Exercise
Set down exactly the lines in the records below that run from the line with "Select bin A18-B1-S0" to the line with "Task: Select the Zoom In tool", inclusive, and nothing more.

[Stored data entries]
○ ○ ○ ○
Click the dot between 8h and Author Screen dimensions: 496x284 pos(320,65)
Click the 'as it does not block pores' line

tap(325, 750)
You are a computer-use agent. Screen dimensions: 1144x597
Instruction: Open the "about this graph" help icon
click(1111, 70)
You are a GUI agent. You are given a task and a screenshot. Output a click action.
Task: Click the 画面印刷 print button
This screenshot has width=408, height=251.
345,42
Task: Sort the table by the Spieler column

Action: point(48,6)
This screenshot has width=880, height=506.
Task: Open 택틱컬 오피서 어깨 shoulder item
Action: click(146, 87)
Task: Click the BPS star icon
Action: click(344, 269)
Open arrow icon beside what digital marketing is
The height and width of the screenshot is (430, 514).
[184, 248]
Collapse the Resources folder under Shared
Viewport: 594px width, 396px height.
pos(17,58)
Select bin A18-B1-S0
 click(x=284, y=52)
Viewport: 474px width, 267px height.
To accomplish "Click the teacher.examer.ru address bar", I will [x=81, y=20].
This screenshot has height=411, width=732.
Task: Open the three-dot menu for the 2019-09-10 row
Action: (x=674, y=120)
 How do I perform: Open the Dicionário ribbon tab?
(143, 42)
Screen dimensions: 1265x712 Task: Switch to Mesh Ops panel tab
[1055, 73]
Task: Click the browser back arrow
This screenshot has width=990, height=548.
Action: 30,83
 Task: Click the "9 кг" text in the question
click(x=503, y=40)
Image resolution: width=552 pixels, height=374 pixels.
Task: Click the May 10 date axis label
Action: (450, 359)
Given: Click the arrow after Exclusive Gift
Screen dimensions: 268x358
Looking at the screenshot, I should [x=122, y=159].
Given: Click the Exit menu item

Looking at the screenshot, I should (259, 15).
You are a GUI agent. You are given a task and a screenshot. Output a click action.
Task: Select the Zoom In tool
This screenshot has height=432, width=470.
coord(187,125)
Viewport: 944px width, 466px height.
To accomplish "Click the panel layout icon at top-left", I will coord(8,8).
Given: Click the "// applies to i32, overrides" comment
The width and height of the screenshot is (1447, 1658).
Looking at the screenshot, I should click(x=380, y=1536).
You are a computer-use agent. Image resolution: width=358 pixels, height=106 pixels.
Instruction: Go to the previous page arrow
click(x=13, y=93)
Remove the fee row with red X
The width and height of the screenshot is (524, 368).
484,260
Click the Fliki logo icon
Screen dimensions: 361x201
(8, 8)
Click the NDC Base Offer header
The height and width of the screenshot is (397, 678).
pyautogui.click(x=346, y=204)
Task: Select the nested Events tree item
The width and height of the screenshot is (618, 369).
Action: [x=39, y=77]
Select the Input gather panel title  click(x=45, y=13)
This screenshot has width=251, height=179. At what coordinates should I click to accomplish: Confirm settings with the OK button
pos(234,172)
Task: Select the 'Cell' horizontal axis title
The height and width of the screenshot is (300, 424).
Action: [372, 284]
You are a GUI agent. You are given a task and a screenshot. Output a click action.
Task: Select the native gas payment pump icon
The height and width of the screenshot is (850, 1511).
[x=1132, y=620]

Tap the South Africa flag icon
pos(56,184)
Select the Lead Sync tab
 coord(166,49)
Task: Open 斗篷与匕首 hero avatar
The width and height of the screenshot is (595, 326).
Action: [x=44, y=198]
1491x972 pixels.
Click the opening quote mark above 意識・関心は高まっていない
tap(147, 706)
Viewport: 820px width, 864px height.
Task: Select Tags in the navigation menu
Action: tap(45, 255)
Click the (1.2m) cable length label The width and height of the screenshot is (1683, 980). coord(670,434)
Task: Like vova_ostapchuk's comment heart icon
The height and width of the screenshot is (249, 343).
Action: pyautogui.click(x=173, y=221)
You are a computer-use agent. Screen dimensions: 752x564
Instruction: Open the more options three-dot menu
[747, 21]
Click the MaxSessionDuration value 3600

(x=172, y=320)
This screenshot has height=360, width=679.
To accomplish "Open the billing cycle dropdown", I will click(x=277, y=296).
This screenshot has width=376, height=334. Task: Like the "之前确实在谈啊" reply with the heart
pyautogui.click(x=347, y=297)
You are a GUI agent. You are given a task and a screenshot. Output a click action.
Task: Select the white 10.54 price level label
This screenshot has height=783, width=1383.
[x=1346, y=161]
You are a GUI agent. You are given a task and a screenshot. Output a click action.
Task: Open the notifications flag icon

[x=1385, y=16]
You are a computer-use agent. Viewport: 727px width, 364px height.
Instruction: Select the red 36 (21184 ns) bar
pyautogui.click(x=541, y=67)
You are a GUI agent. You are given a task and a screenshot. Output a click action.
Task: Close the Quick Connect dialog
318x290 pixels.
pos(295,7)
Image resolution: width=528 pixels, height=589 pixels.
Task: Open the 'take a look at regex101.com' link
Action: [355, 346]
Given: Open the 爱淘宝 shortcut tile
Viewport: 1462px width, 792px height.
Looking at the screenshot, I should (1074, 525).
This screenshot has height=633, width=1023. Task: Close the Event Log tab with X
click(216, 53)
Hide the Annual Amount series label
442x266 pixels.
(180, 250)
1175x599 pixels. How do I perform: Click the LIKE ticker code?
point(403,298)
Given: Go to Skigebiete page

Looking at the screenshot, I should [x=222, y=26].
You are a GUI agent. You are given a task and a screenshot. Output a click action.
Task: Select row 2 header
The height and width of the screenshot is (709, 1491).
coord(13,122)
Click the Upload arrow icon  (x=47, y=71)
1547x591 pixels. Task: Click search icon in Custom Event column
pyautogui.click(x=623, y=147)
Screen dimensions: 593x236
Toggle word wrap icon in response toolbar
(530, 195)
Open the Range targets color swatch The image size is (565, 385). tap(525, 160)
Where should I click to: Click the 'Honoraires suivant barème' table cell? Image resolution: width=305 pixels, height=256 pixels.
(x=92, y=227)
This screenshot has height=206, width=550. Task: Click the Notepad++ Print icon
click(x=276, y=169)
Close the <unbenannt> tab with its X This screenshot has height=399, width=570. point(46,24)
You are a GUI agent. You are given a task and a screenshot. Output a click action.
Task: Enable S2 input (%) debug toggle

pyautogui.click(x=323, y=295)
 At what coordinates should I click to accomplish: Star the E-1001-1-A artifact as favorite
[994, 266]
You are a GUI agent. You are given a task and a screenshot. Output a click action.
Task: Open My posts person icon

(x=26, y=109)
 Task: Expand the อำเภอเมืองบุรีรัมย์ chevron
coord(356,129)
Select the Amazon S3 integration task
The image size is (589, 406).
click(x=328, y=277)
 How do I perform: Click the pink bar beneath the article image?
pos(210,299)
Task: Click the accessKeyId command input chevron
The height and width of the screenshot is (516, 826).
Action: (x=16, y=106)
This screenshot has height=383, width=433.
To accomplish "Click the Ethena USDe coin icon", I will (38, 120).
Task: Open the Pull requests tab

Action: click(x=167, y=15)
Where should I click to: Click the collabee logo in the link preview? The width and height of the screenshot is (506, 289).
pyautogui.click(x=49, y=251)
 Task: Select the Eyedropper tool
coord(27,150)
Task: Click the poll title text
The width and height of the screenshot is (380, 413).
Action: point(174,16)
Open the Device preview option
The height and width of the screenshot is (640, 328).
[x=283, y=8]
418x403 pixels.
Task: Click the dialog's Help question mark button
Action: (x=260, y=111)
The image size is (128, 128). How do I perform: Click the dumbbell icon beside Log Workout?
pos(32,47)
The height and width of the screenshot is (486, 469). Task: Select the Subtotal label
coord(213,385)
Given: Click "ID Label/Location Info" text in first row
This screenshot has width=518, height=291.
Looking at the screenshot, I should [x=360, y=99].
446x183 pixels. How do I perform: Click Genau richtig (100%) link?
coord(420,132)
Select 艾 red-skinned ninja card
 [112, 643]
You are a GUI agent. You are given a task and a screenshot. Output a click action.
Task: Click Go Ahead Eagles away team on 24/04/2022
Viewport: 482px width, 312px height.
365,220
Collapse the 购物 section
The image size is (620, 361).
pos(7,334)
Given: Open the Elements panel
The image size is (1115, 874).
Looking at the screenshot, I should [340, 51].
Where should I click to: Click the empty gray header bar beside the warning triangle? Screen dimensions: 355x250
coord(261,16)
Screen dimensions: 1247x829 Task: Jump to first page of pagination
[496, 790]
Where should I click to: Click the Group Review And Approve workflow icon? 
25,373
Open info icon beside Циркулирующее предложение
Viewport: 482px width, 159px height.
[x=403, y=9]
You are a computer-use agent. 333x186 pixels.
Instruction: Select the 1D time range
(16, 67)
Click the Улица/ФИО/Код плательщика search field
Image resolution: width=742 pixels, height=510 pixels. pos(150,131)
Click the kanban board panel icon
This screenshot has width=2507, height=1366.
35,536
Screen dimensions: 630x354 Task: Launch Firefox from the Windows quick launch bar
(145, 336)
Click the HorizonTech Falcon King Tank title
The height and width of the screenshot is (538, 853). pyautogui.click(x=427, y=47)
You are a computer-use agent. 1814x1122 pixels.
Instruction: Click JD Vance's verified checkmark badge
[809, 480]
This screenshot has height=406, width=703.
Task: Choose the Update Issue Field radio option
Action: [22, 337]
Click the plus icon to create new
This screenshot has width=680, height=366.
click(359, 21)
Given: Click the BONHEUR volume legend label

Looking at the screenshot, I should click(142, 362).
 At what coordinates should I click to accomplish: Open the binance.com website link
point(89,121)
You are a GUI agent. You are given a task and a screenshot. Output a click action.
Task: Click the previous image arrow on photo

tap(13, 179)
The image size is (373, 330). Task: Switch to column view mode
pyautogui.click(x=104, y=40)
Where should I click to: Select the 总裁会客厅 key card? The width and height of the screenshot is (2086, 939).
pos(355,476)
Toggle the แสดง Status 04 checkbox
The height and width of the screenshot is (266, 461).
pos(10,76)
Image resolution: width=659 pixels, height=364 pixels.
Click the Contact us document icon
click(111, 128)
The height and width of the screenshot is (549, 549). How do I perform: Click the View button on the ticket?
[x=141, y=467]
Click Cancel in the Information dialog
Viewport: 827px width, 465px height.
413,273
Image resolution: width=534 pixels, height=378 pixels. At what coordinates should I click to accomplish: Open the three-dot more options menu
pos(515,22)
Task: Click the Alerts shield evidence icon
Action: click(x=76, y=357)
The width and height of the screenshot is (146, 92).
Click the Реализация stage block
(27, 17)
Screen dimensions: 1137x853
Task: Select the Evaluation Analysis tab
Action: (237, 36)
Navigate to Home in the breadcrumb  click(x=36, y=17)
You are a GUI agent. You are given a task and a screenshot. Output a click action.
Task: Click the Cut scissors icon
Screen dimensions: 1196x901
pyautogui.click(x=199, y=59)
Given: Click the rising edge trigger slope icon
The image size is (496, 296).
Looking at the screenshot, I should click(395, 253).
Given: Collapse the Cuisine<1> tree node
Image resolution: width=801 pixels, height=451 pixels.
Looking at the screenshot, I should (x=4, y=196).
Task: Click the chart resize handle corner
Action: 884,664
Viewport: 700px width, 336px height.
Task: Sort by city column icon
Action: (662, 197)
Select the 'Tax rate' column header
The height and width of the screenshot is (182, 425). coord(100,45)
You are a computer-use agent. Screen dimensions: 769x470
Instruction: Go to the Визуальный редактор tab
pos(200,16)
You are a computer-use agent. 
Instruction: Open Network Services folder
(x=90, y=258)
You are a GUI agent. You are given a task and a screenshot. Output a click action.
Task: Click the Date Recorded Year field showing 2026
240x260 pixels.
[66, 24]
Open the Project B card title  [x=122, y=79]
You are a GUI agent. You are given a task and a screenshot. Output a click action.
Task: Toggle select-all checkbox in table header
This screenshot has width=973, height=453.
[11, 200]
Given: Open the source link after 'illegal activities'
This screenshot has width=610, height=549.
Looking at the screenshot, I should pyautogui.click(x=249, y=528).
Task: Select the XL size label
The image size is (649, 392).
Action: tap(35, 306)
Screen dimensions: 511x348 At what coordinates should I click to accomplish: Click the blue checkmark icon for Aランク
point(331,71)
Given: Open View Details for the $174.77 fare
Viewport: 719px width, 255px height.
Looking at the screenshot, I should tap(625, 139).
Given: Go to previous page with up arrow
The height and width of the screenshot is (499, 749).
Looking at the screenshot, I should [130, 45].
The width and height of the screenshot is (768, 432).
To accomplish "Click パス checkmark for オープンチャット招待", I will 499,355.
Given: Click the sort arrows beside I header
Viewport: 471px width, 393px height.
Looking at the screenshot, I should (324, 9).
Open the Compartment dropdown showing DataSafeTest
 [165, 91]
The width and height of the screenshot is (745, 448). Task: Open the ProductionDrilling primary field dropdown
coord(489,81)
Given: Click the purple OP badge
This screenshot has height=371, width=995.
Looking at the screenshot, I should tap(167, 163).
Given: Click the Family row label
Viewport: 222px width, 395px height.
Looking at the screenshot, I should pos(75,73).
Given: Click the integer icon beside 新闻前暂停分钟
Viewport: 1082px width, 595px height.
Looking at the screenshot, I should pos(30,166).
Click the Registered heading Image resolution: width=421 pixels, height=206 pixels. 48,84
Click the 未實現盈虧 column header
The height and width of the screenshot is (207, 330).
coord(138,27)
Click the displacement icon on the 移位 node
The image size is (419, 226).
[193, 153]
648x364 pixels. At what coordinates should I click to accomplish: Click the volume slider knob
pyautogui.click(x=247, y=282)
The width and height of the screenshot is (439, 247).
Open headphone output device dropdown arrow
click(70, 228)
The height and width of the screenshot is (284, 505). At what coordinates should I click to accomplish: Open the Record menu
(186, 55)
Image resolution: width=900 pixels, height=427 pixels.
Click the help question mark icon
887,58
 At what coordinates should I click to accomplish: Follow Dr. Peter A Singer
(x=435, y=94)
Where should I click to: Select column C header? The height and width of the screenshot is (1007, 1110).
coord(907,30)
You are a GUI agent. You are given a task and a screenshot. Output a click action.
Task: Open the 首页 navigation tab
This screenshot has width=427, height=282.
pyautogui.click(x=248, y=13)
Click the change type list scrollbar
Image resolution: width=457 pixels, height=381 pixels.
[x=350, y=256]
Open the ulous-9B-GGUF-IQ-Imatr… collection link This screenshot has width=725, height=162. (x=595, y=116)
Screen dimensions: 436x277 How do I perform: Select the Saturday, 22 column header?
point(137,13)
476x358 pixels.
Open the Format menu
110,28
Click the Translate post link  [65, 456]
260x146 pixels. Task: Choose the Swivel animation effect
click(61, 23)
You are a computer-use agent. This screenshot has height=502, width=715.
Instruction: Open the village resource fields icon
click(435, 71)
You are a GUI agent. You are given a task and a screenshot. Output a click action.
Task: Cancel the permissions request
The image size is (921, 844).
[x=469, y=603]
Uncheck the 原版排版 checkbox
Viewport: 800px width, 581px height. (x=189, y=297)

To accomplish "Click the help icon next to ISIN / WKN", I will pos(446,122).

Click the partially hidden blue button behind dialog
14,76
○ ○ ○ ○
Answer space
Select bin A18-B1-S0
 click(x=284, y=52)
Viewport: 474px width, 267px height.
To accomplish "Click the teacher.examer.ru address bar", I will [x=81, y=20].
This screenshot has height=411, width=732.
Task: Open the three-dot menu for the 2019-09-10 row
Action: (x=674, y=120)
 How do I perform: Open the Dicionário ribbon tab?
(143, 42)
Screen dimensions: 1265x712 Task: Switch to Mesh Ops panel tab
[1055, 73]
Task: Click the browser back arrow
This screenshot has width=990, height=548.
Action: 30,83
 Task: Click the "9 кг" text in the question
click(x=503, y=40)
Image resolution: width=552 pixels, height=374 pixels.
Task: Click the May 10 date axis label
Action: (450, 359)
Given: Click the arrow after Exclusive Gift
Screen dimensions: 268x358
Looking at the screenshot, I should [x=122, y=159].
Given: Click the Exit menu item

Looking at the screenshot, I should (259, 15).
You are a GUI agent. You are given a task and a screenshot. Output a click action.
Task: Select the Zoom In tool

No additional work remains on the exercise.